Director Kelly Makin, Screenplay Norm Hiscock, Bruce McCulloch, Kevin McDonald, Mark McKinney & Scott Thompson, Producer Lorne Michaels, Photography David A. Makin, Music Craig Northey, Music Supervisor G. Marq Roswell, Visual Effects John Gajdecki Ltd Visual Effects (Supervisor Jon Campfens), Special Effects Performance Solutions, Production Design Gregory P. Keen. Production Company Paramount/Lakeshore Entertainment.
Cast:
Kevin McDonald (Dr Chris Cooper/Chriss Dad/Doreen/Lacey), Mark McKinney (Don Roriter/Simon/Cabbie/Gunther/Cop#1/Nina Bedford/Melanie/Drill Sergeant/White Trash Woman), David Foley (Marv/Psychiatrist/New Guy/Raymond), Bruce McCulloch (Alice/Cisco/Grivo/Worm Pill Scientist/Cop #2/Cancer Boy/White Trash Man), Scott Thompson (Mrs Hurdicure/Wally/Baxter/Male 4/The Queen/Big Stummies Scientist/Malek/Raj/Clemptor)
Plot: At Roritor Pharmaceuticals, research scientist Chris Cooper comes up with a drug that makes depressed people happy by finding their most joyful memory and allowing them to preserve the feelings. The company president Don Roritor is making cuts so Chris says that the drug is ready to go out without it having been properly tested. It is marketed as Gleemonex and proves a great success when Roritor gets approval to sell it across the counter. But as everybody, not just depressed people, begin taking Gleemonex, Chris discovers that it also leaving people in a coma.

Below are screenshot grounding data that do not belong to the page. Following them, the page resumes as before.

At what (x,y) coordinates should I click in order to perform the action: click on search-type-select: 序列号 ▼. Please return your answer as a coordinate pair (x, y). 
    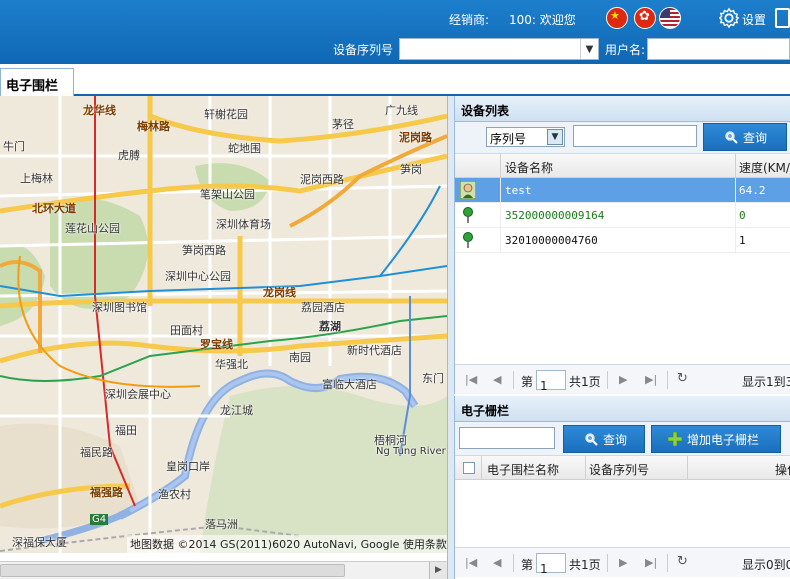
    Looking at the image, I should click on (526, 137).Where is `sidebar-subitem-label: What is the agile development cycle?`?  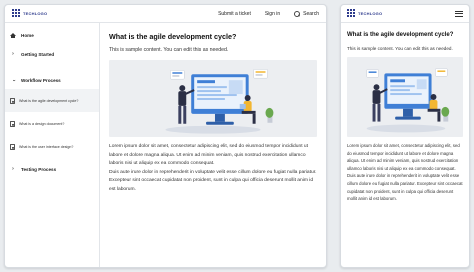
sidebar-subitem-label: What is the agile development cycle? is located at coordinates (49, 100).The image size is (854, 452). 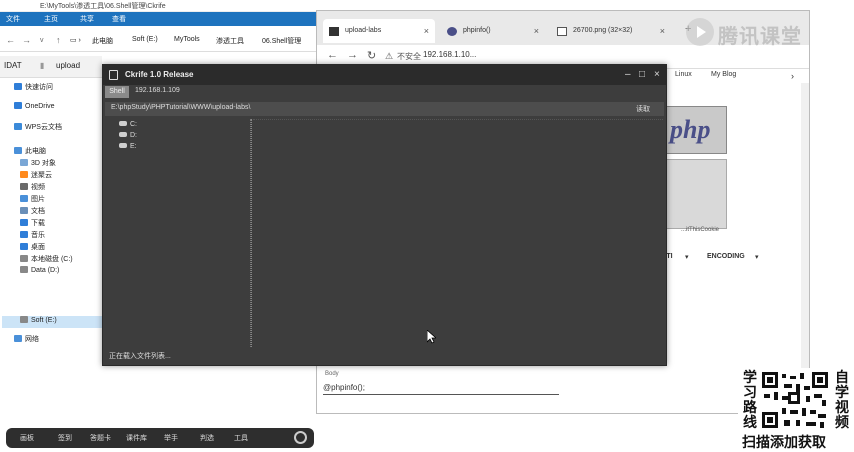 I want to click on breadcrumb-shell-manage: 06.Shell管理, so click(x=282, y=41).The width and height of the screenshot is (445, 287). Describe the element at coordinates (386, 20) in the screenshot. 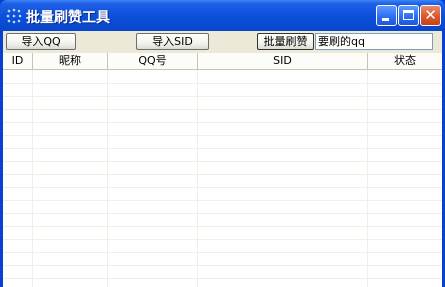

I see `minimize-icon` at that location.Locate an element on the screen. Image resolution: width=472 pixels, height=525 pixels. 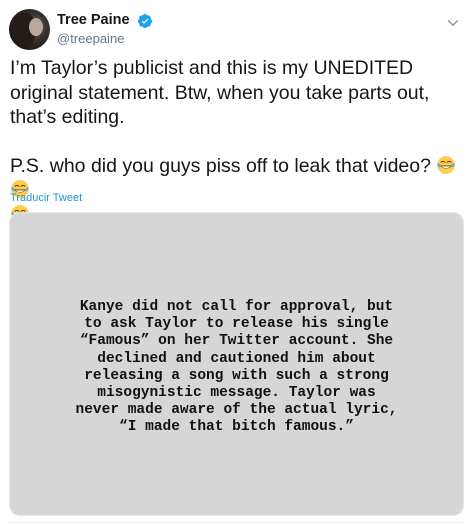
face-with-tears-of-joy-icon is located at coordinates (446, 164).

The Kids in the Hall were a popular Canadian comedy cabaret. Comprising of David Foley, Bruce McCulloch, Kevin McDonald, Mark McKinney and Scott Thompson, the group formed in Toronto in 1984, performing stand-up theatre. After work on Saturday Night Live, the Kids were offered their own series, The Kids in the Hall, which played from 1989 through to 1994 and was a popular hit on Canadian airwaves, less so outside of the country. The group went various ways after that, occasionally reforming to tour. Most of the others have made minor appearances in films and tv, McCulloch has become a film director, most notably with Stealing Harvard (2002). The only one who went onto anything of any note was David Foley who was most notable for his ongoing role in the sitcom News Radio (1995-9). The Kids only other film outing was The Kids in the Hall: Same Guys, New Dresses (2001), a filmed version of their stand-up act.

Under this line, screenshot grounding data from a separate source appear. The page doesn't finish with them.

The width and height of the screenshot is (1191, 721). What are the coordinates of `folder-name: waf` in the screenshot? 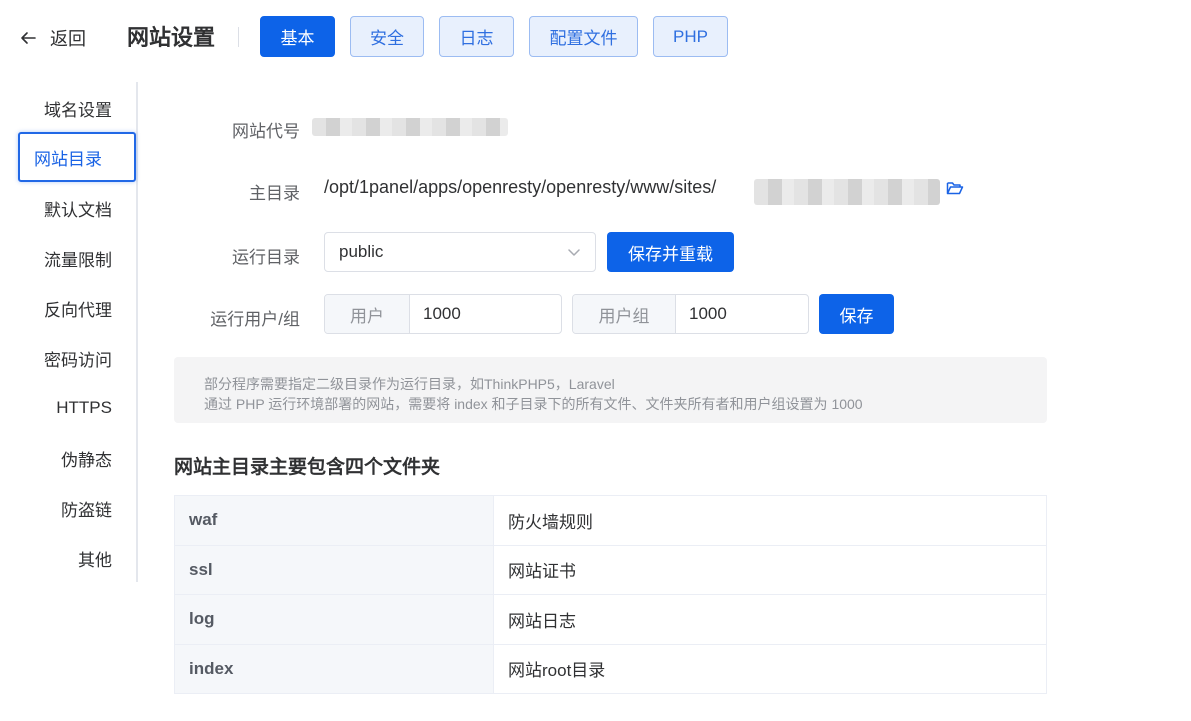 It's located at (334, 520).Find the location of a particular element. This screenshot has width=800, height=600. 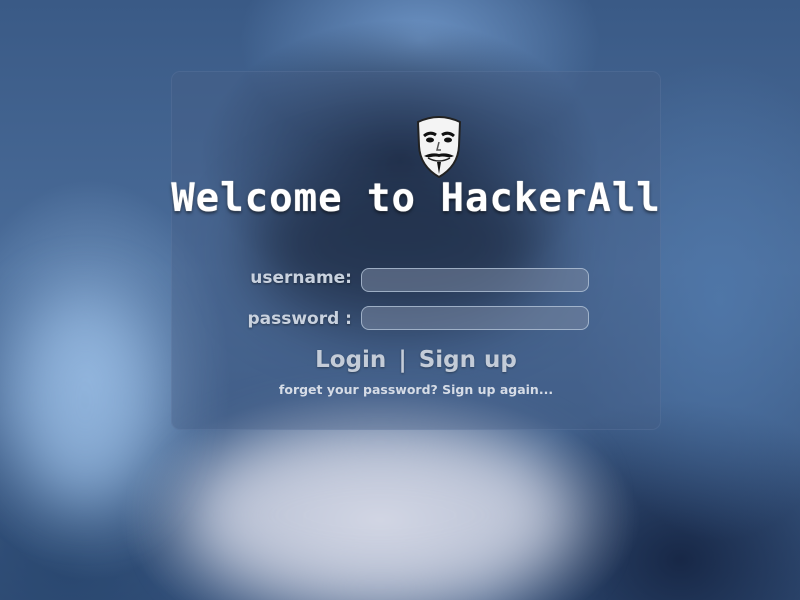

username-input is located at coordinates (475, 280). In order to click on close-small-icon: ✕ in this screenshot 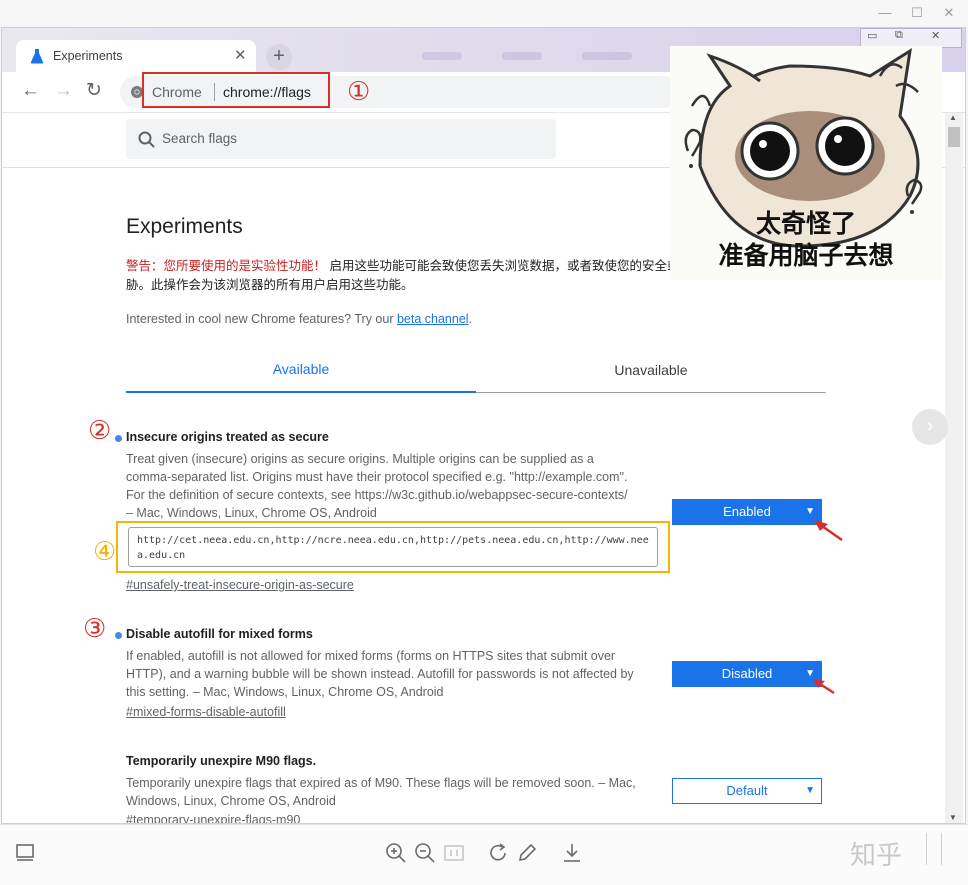, I will do `click(936, 36)`.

Brain Candy is exactly what one supposes you get when a comedy troupe has a budget thrown at it and from the look of it a quite reasonable one too. Theres no real plot to it, just a series of loosely interconnecting skits, most of which have been contrived to allow the various members of the group to play multiple roles. All this ends up with is a good deal of running around in drag and people doing things in silly voices. You can admire the impressions, but there is surprisingly little to the film that seems funny at all. Mostly theres a forcedness to it all. Some of the humour ventures into areas of questionable taste a character called Cancer Boy and a lot of embarrassed gay humour. Example of the films at times staggeringly unfunny wit a platoon leader orders a bare-butted officer to go and deal with the enemy: Heres what we do you go over there and fuck them and well stay here and masturbate.
The central idea of a happiness pill was first used in Whats So Bad About Feeling Good? (1968). One can also spot up-and-coming Canadian actress Nicole de Boer, from Cube (1997), tvs Star Trek: Deep Space Nine (1992-9) and The Dead Zone (2001-2), in a small part as a rock concert groupie.